[Stored data entries]

· · ·

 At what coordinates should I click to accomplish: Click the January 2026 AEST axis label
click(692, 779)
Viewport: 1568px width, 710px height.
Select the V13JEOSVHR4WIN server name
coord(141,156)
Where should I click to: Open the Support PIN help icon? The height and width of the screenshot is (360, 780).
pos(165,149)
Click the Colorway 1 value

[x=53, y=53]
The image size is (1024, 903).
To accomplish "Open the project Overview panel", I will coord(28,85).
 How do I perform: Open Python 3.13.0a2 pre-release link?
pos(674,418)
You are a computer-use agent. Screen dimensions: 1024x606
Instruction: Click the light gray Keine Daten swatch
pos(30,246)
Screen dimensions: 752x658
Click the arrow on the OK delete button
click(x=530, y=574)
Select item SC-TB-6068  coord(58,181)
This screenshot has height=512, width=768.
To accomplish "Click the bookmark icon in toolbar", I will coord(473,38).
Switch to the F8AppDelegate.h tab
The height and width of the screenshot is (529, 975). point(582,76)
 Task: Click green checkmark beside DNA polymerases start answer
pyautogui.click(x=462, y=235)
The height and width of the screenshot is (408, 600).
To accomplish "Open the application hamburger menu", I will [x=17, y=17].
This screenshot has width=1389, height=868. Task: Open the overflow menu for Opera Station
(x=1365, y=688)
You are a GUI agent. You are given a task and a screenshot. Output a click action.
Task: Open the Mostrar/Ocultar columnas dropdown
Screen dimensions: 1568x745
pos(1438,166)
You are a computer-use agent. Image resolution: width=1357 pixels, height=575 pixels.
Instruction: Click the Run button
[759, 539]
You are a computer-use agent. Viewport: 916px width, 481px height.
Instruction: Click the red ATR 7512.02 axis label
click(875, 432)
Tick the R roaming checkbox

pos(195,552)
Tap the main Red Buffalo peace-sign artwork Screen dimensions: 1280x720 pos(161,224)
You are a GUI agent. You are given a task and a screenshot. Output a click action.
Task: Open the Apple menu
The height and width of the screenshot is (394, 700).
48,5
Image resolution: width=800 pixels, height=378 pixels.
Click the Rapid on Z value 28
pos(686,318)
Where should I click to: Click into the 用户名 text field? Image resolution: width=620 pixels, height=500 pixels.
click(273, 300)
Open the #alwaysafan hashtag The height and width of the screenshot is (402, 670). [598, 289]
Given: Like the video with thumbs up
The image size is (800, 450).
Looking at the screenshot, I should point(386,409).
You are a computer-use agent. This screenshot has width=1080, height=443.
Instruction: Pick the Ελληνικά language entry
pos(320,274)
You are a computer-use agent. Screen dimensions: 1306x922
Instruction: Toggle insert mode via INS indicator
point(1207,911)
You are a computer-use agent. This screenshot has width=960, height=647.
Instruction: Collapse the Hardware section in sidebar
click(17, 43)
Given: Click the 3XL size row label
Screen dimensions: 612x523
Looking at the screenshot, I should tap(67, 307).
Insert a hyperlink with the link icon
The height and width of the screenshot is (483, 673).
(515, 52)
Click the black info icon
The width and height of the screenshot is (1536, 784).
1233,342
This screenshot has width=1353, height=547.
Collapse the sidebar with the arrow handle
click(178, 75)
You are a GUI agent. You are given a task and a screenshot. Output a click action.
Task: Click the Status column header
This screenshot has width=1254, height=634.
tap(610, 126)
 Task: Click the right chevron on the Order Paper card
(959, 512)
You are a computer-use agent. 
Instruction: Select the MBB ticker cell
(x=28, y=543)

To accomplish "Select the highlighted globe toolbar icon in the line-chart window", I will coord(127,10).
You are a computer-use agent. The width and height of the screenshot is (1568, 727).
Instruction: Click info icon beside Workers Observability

· · ·

Work request ::
After the last line of the data, restate all the entries verbatim.

The answer ::
 At what coordinates should I click to accomplish: Click the January 2026 AEST axis label
click(692, 779)
Viewport: 1568px width, 710px height.
Select the V13JEOSVHR4WIN server name
coord(141,156)
Where should I click to: Open the Support PIN help icon? The height and width of the screenshot is (360, 780).
pos(165,149)
Click the Colorway 1 value

[x=53, y=53]
The image size is (1024, 903).
To accomplish "Open the project Overview panel", I will coord(28,85).
 How do I perform: Open Python 3.13.0a2 pre-release link?
pos(674,418)
You are a computer-use agent. Screen dimensions: 1024x606
Instruction: Click the light gray Keine Daten swatch
pos(30,246)
Screen dimensions: 752x658
Click the arrow on the OK delete button
click(x=530, y=574)
Select item SC-TB-6068  coord(58,181)
This screenshot has height=512, width=768.
To accomplish "Click the bookmark icon in toolbar", I will coord(473,38).
Switch to the F8AppDelegate.h tab
The height and width of the screenshot is (529, 975). point(582,76)
 Task: Click green checkmark beside DNA polymerases start answer
pyautogui.click(x=462, y=235)
The height and width of the screenshot is (408, 600).
To accomplish "Open the application hamburger menu", I will [x=17, y=17].
This screenshot has width=1389, height=868. Task: Open the overflow menu for Opera Station
(x=1365, y=688)
You are a GUI agent. You are given a task and a screenshot. Output a click action.
Task: Open the Mostrar/Ocultar columnas dropdown
Screen dimensions: 1568x745
pos(1438,166)
You are a computer-use agent. Image resolution: width=1357 pixels, height=575 pixels.
Instruction: Click the Run button
[759, 539]
You are a computer-use agent. Viewport: 916px width, 481px height.
Instruction: Click the red ATR 7512.02 axis label
click(875, 432)
Tick the R roaming checkbox

pos(195,552)
Tap the main Red Buffalo peace-sign artwork Screen dimensions: 1280x720 pos(161,224)
You are a GUI agent. You are given a task and a screenshot. Output a click action.
Task: Open the Apple menu
The height and width of the screenshot is (394, 700).
48,5
Image resolution: width=800 pixels, height=378 pixels.
Click the Rapid on Z value 28
pos(686,318)
Where should I click to: Click into the 用户名 text field? Image resolution: width=620 pixels, height=500 pixels.
click(273, 300)
Open the #alwaysafan hashtag The height and width of the screenshot is (402, 670). [598, 289]
Given: Like the video with thumbs up
The image size is (800, 450).
Looking at the screenshot, I should point(386,409).
You are a computer-use agent. This screenshot has width=1080, height=443.
Instruction: Pick the Ελληνικά language entry
pos(320,274)
You are a computer-use agent. Screen dimensions: 1306x922
Instruction: Toggle insert mode via INS indicator
point(1207,911)
You are a computer-use agent. This screenshot has width=960, height=647.
Instruction: Collapse the Hardware section in sidebar
click(17, 43)
Given: Click the 3XL size row label
Screen dimensions: 612x523
Looking at the screenshot, I should tap(67, 307).
Insert a hyperlink with the link icon
The height and width of the screenshot is (483, 673).
(515, 52)
Click the black info icon
The width and height of the screenshot is (1536, 784).
1233,342
This screenshot has width=1353, height=547.
Collapse the sidebar with the arrow handle
click(178, 75)
You are a GUI agent. You are given a task and a screenshot. Output a click action.
Task: Click the Status column header
This screenshot has width=1254, height=634.
tap(610, 126)
 Task: Click the right chevron on the Order Paper card
(959, 512)
You are a computer-use agent. 
Instruction: Select the MBB ticker cell
(x=28, y=543)

To accomplish "Select the highlighted globe toolbar icon in the line-chart window", I will coord(127,10).
You are a computer-use agent. The width and height of the screenshot is (1568, 727).
Instruction: Click info icon beside Workers Observability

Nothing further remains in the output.